Update time after a couple of months without one.

I let things 'grow' for a while but after looking at some of the fantastic tanks that people have on here I just couldn't help tinkering a little.

My main gripe was my small amount of Java Moss that I initially had secured to my driftwood had exploded to a massive ball about the size of a melon or pineapple. I took to it with some scissors, but when I was trying to catch all the bits that I'd cut off to stop them rooting somewhere else I grabbed a little and it came off. It was a really good feeling, so I went ahead and pulled off the rest. Then I thought that the tank looked a bit empty so I've ordered some plants online (more details later).

I had some fantastic water lettuce before I introduced my Rainbow fish. They have a nasty habit of smashing into them at 100mph from the underside and dragging them around the tank for a bit. Needless to say, they didn't like that, so I've only got a few small ones left now.

So, as of last night, this is what it looked like with a full tank shot:










As you can see, my small jungle vals I have in the right have completely taken over that corner - which I don't necessarily think that's a bad thing.

» Problems to solve:
**a)** In the aquarium update, what had the small amount of Java Moss on the driftwood grown into?
**b)** Go on with the aquarium update from its last sentence.

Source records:

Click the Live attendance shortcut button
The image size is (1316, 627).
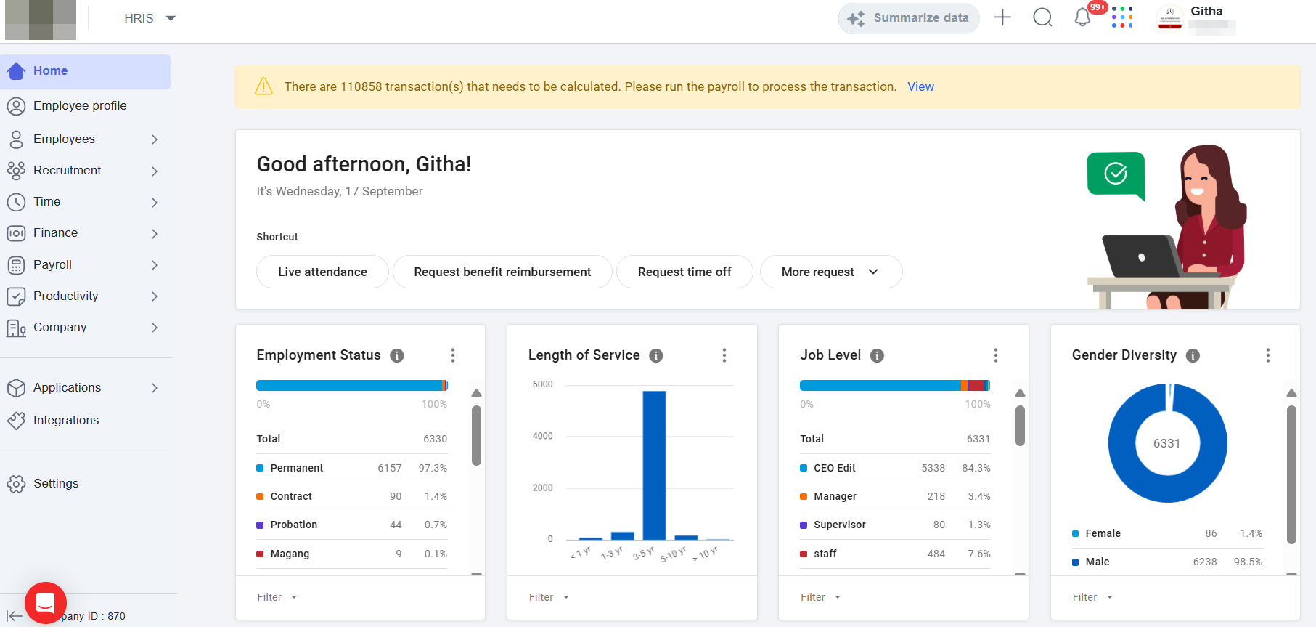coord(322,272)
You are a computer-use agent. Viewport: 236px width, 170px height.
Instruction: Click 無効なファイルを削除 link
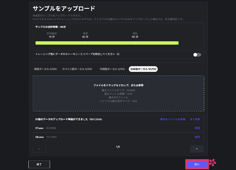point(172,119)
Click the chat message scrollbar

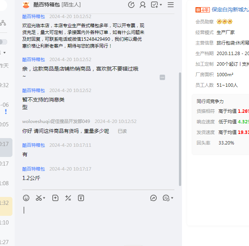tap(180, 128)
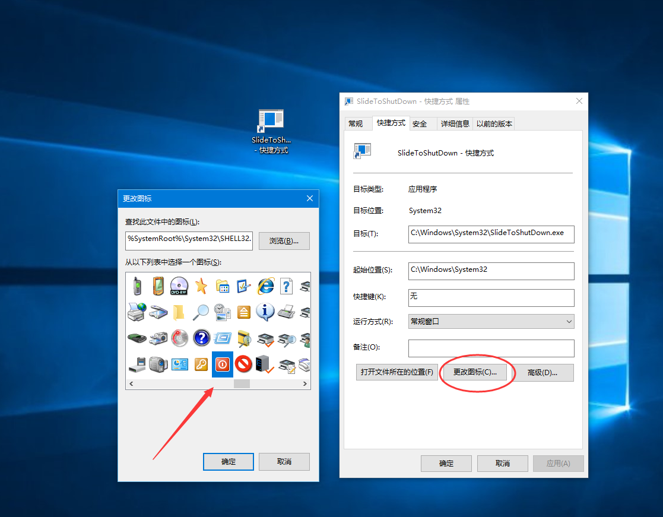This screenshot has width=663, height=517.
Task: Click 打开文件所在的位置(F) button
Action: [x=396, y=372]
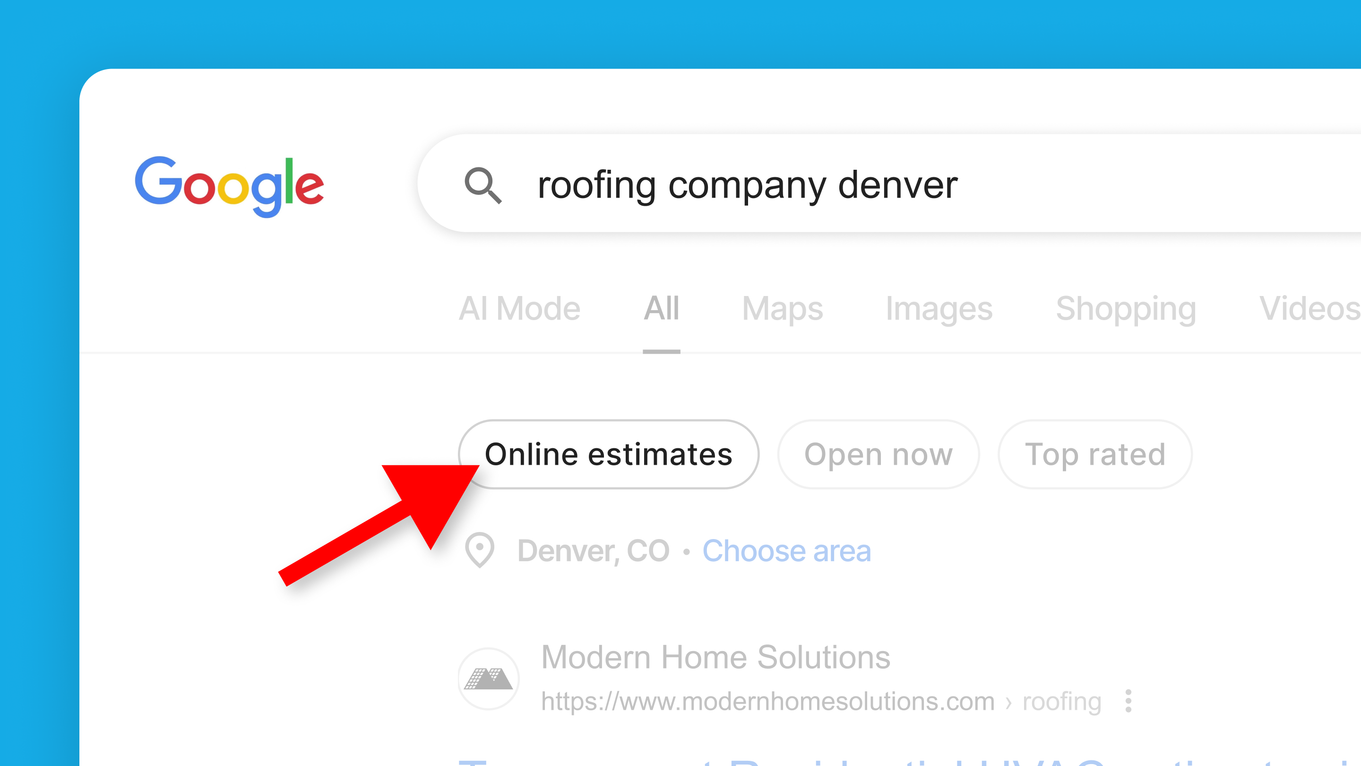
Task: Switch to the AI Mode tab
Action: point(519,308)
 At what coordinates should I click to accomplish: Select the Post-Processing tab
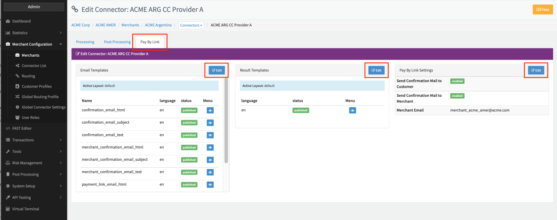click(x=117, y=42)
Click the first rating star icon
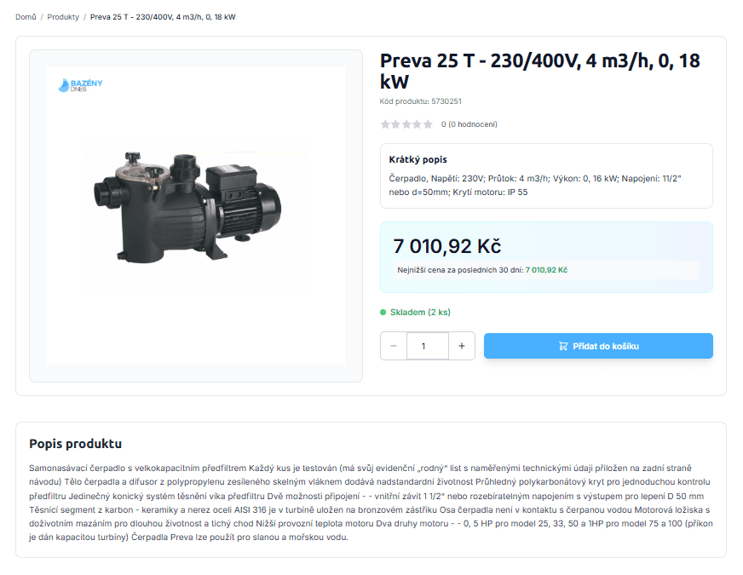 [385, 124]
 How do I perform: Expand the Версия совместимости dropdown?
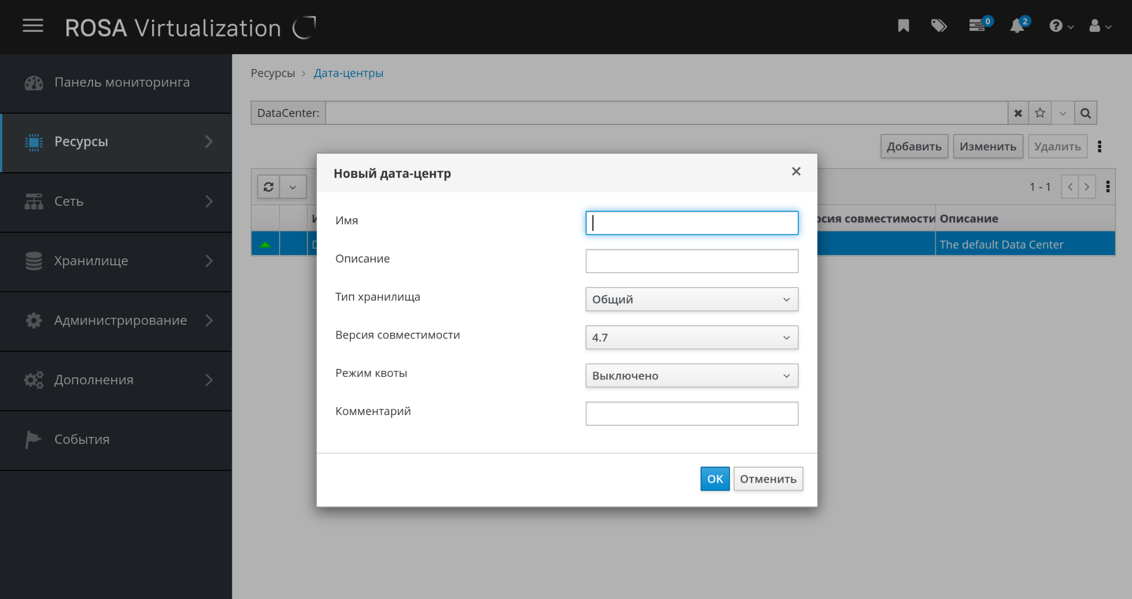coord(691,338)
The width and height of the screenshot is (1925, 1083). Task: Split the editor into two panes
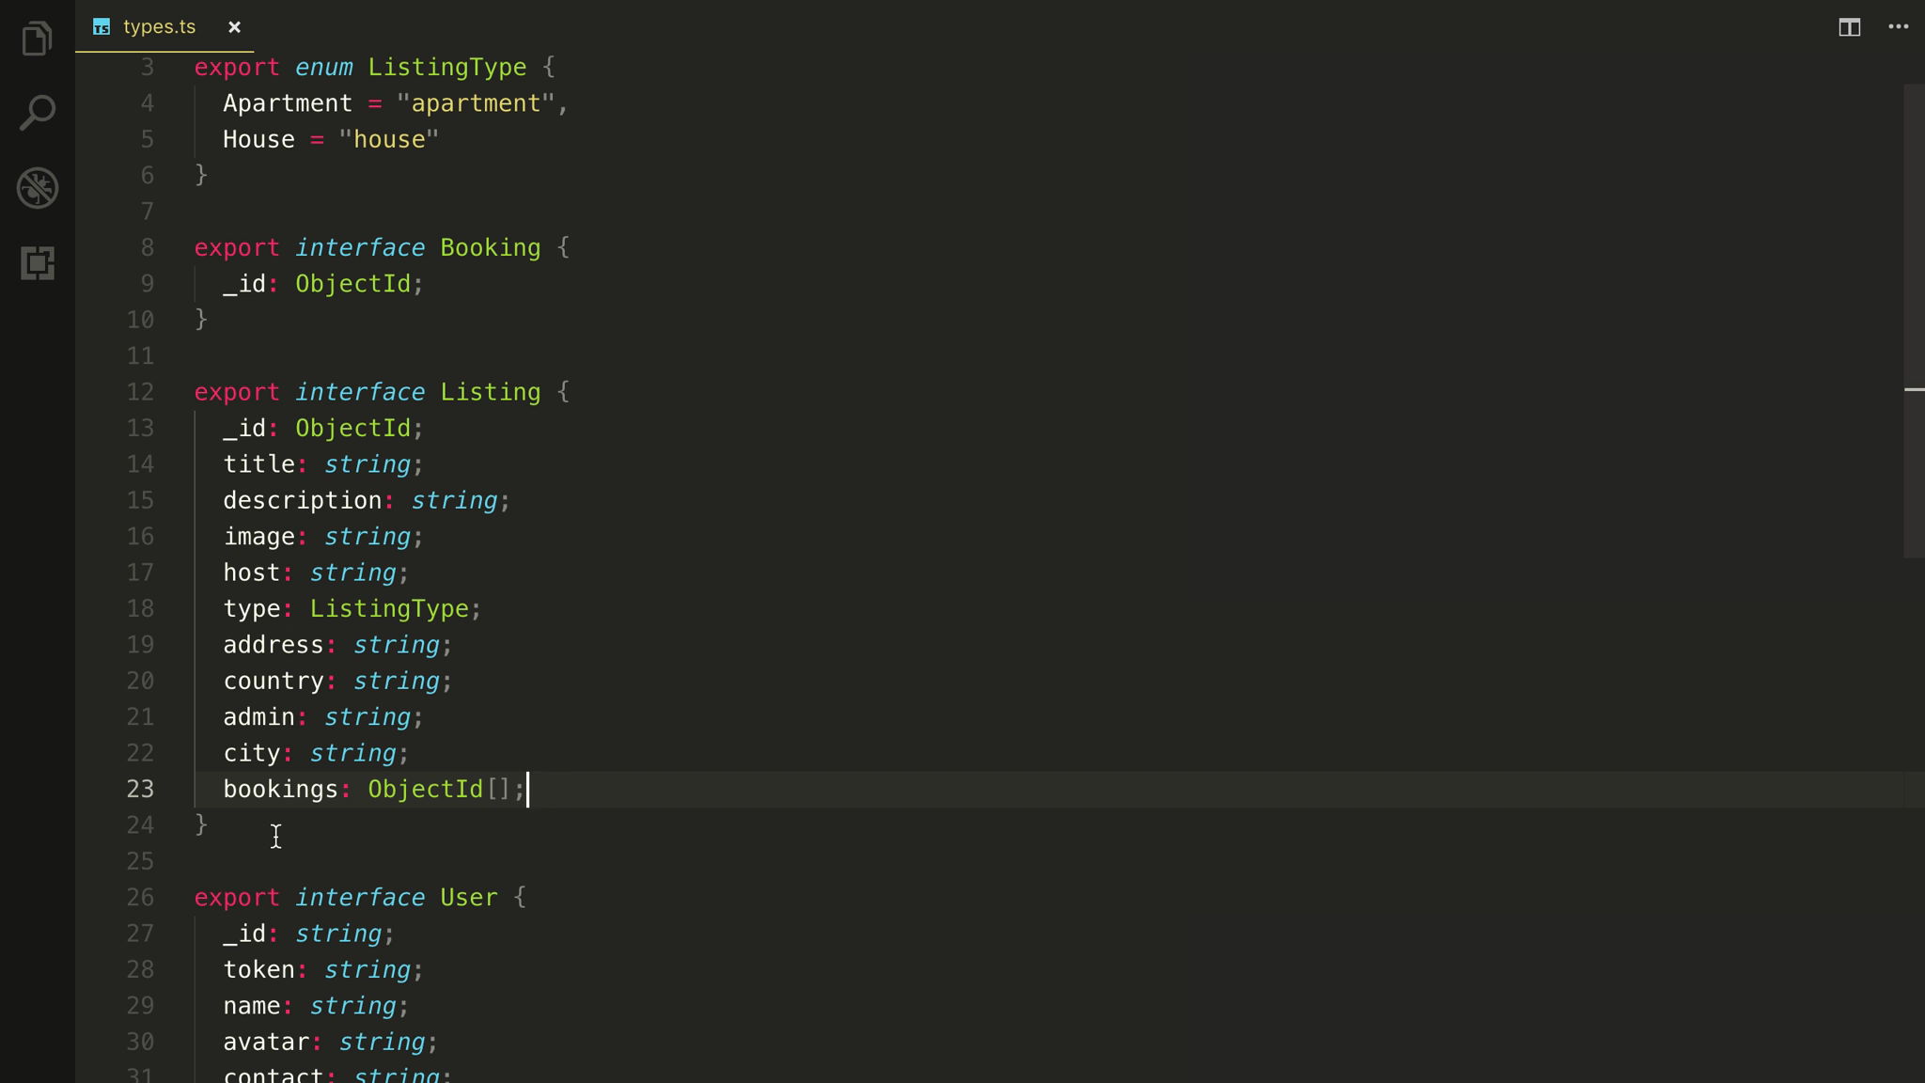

» Expected responses:
**a)** A massive ball about the size of a melon or pineapple.

**b)**
Now a few tank bits closer:

View from the left hand side:










View from the right hand side:










and looking down on the tank:










The plants that I've ordered online are:

5 x Java Fern
2 x Aponogeton Ulvaceus
3 x Crypt Balansae
2 x Anubia Nana

The Java Ferns I'm going to attach to a longish piece of driftwood and place them on the left hand side near the filter intake, directly behind the knobbly driftwood that's sticking out. I would attach them directly to the bit that sticks out, but I know my limitations, so I'd do it on another piece and pop it behind.  This is relatively low light (probably the lowest light level in the tank so it should suit them fine).

The Aponogeton Ulvaceus being a background plant with medium light, I'm thinking of taking out the furthest few Vals on the left of the group, and panting them there, or directly behind the large driftwood.

The Crypt Balansae are med light, and midground so I may pop them in front of the vals, directly at the end of the driftwood right end.

The Anubis Nanas may go directly onto the driftwood but I think that the light may be too high for them there, so I've got a smaller piece of driftwood going 'spare' so I may attach them to that and just see where looks best - I'm not actually sure.

My fish stock is kinda the same:

4 Rainbow
4 Blue Rainbow
3 Cherry Barbs
2 Guppies
8 Pristella Tetra
2 Clown Pleco
4 Albino shrimp

If anyone actually reads this, and thinks that something could be done better then I'm all ears. If I'm going to get my hands in there again once the plants come I may as well do other things as well. So any suggestions, on what I have in there already, or the new plants I've ordered then let me have them.

I know that the tank is actually pretty boring looking, so something to take it to the next level would be great.

Regular 50% water changes - weekly if I can, or fortnightly for sure.
When I do the water changes I give it a hoover and get some of the debris off the substrate
When I do the water changes I dose Flourish (stopped Excel as my plants didn't seem to like it)
No CO2, did have DIY, but it was far too much hassle so I stopped and now just saving and researching some pressurised systems.

Had some hair algae appearing, so I messed around with my lighting time and now reduced it to 8 hours and it's seemed to have stopped.

That's the lot, till I probably update with my new pants added.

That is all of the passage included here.